I’ve done a few times you will be fine. If it was dry yeast then there is no need to aerate.

It was dry yeast, what is the difference in the need to aerate?

If it’s within an hour or so, I don’t think there should be a problem as you’re still well within the growth phase of the fermentation.

I’ve recently taken to shaking, then pitching the yeast, then aerating with a diffusion stone for half an hour. The hope is that I can get some of the benefit of oxygenating past 8ppm by replenishing the oxygen that the yeast might take up over the course of that first half hour. So far I haven’t had any problems with it, though I also haven’t been doing it for too many batches yet.

I believe dry yeast has glycogen reserves so aeration is less critical…but with liquid it takes a little more nourishment in the start of fermentation to help develop strong cell walls

I believe dry yeast has glycogen reserves so aeration is less critical…but with liquid it takes a little more nourishment in the start of fermentation to help develop strong cell walls[/quote]

Correct,

With dry yeast you have up to 5.0% glycogen/sterol reserves when pitched, So O2 becomes a non issue as the reserves are high enough. Now in common practice when using a “liquid”-slurry of any type you will always be reserve glycogen/sterol deficient at the end of any/all brewing cycles and need to bring O2 levels up in starters/wort to encourage growth of glycogen/sterol reserves for efficient budding-low occurrence of petite mutants during fermentation. Even when using O2 in brewing slurry you will usually never see higher than around 1.0% glycogen/sterol reserves with “wet” yeast.

And to tack onto the main question->It will not harm your beer in any way if you added yeast and then aerated. To follow up on the above and how you made your current beer the O2 added will be consumed during respiration so it doesn’t hurt to add air to wort pre or post pitching dry yeast.

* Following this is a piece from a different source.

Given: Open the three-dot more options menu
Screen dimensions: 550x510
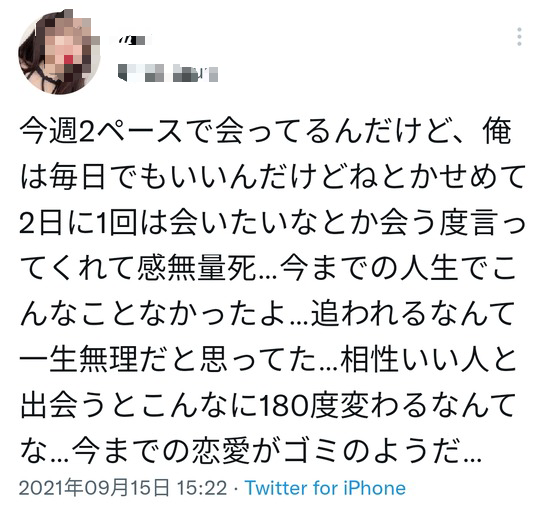Looking at the screenshot, I should (519, 36).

But can be skipped also per the explanation above unless your using a “wet” slurry.

If using wet yeast you would also be fine adding O2 pre or post pitching yeast. As this is the still in the time-frame. (IE: 1-24 hours of the respiration phase.)

The only negative time to add O2 is after fermentation has started or finished as this would then oxidize your beer prematurely.

they answered the question for me. I have pitched dry yeast lots of times and never aerated because of like stated above. Only time you need to aerate dry yeast is when you’re repitching from a previously fermented batch.